In assessing the “impact” of research, continued Sir Leszek, it was essential to take account of differences between disciplines and relevant timescales.
“Humanised monoclonal antibodies were invented in Cambridge research laboratories,” he pointed out, “and 30 per cent of the pharmaceutical drugs now under development rely on that technology”.
Yet it was equally important to value the work of the Department of Theoretical and Applied Linguistics in “bringing the latest linguistic research into the classroom to help parents and teachers nurture the gift of bilingualism”.
It was partly through trying to compare such different things that the Higher Education Funding Council for England had “invented a complicated, counter-intuitive, and in some ways contradictory concept of ‘impact’”.

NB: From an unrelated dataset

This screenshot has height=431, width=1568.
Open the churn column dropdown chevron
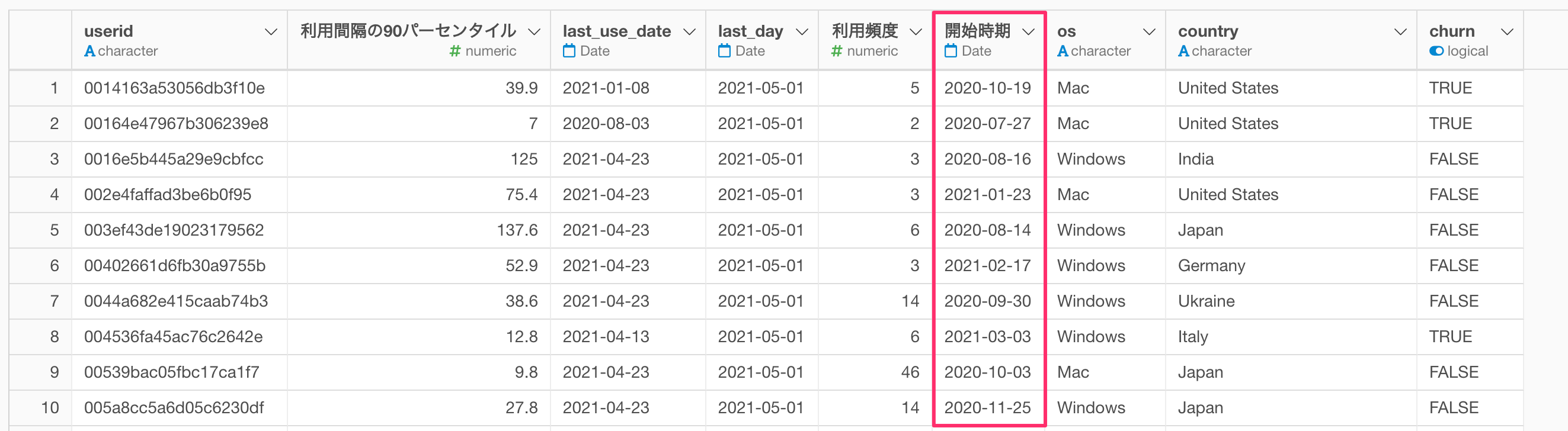coord(1507,31)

Yet a big part of the problem, he suggested, was linguistic, since “Hefce does not mean ‘impact’ in the same way that the rest of the English-speaking world does.
“The frustration of [the research excellence framework] is that it requires distinguished intellectuals – people whose job and passion is language and how it is used – to comprehend phrases like ‘expert research user’ and ‘impact sub-profile’…If official guidelines are written in such opaque terms, guaranteed to provoke antibodies in the academics affected by them, then I am not surprised that explaining Hefce’s meaning of terms proved ‘non-trivial’.
“But if Hefce’s promises come to fruition, then ‘socio-economic impact’, rather than ‘economic impact’, comes much closer to my idea of the utility of the arts and humanities research – that is, what real human beings would consider the ‘impact’ of such research on the generality of humankind.”